We think you will agree, a case well argued.
It was nice to be starting the journey in relative luxury since Nick had smoozed the P&O press office and got us a free sailing and an upgrade to Club Class. The full English breakfast was a winner. There was breaking news that that Michael Jackson had snuffed it so we spent the rest of the crossing shouting “Shamone”, grabbing our crotches and moonwalking to the toilet. He would have appreciated the tribute for sure.
We docked and commenced the first of many miles driving on the wrong side of the road. We’d barely got out of Belgium though before the first in-fighting broke out. We eventually agreed on a rota system. The driver would drive.
Window seat passenger was in charge of snack distribution. Middle passenger was in charge of the tunes. The rear seat passenger was in charge of being annoying.
We crossed in to Holland and celebrated this milestone with a round of Haribo Tangfastics. It was during our “spot the windmill” competition that we noticed the curious Dutch hobby of “bridge dwelling”. In England no one stands on a motorway bridge unless they are armed with a speed gun. In Holland it was prime picnicking territory. The full table and chairs set was out. It was a curious sight but upon reflection a motorway bridge is probably the highest point in Holland. For them it was probably like mountaineering without the knackering bit.
We rolled in to Assen early in the evening, pitched tents, and cracked open some cold beers. Why is it that at every biker campsite there is some fuckstick who thinks screaming an engine on the rev limiter while stationery is a crowd-pleaser. For the record it is only funny when a pissed mate then stamps the bike in to first gear as everyone watches fuckstick being dragged through the burger stand by his own bike.
Naturally Matt took it upon himself to show the campsite some proper entertainment. Some stand up wheelies ensured the number plate was no more. Since the beer was flowing by then, the rest of us thought this was a good idea and all joined in. Things got slightly messy, the consequences of which only hit home when we got up the next day. Somehow Nick, having done the least number of “stunts” had caused the most damage. Three out of his four indicators were smashed and his freshly potted garden allotment was a total ecological disaster.

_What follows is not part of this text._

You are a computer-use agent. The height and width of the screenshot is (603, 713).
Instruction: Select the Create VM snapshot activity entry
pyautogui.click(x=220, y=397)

Our impromptu stunt performance was not the best start to an 18,000km trip. At least we hadn’t blown up any engines. And so it was race day. The sun was out, Assen was packed, and Rossi chalked up his 100th win. Better still we had our photo shoot with Suzi Perry to look forward to.
Since the noise from the bikes and crowd was deafening, Oz diligently set his mobile to vibrate so he wouldn’t miss Suzi’s call. Sadly we had not factored in all four of us slipping in to a beer induced coma whilst sun-bathing on a grass bank.
Bollocks. “You have 1 new voicemail”. In a flurry of activity Oz woke everyone up only to realise the message was left half an hour ago and Suzi was leaving for the airport in …er…. half an hour. We can only imagine her disappointment at missing her chance to meet us. Suzi, if you are reading this we are very sorry and we’ve put a signed photograph of us in the post to you as a small consolation.
An artist’s impression of us meeting Suzi.
The next morning there was a huge traffic jam leaving the circuit. A police road block up ahead was breath-testing all vehicles. Had we actually left on schedule it may have been a cause for concern. In typical fashion by the time we’d barbequed leftover burgers for breakfast and badly packed our tents, it was nearly 11am.
In a moment of Inspector Cluesoe incompetence, the Dutch police officer failed to notice the van was right hand drive. With an air of authority he breathalysed Charlie in the passenger seat. It was almost a disappointment Charlie passed as it would have been comedy gold watching him get arrested for driving under the influence without the aid of a steering wheel. After about ten minutes of eye-watering laughter we continued on our merry way to Dresden. Here we would rendezvous with Kaspars, our support vehicle driver, Russian speaker and navigator.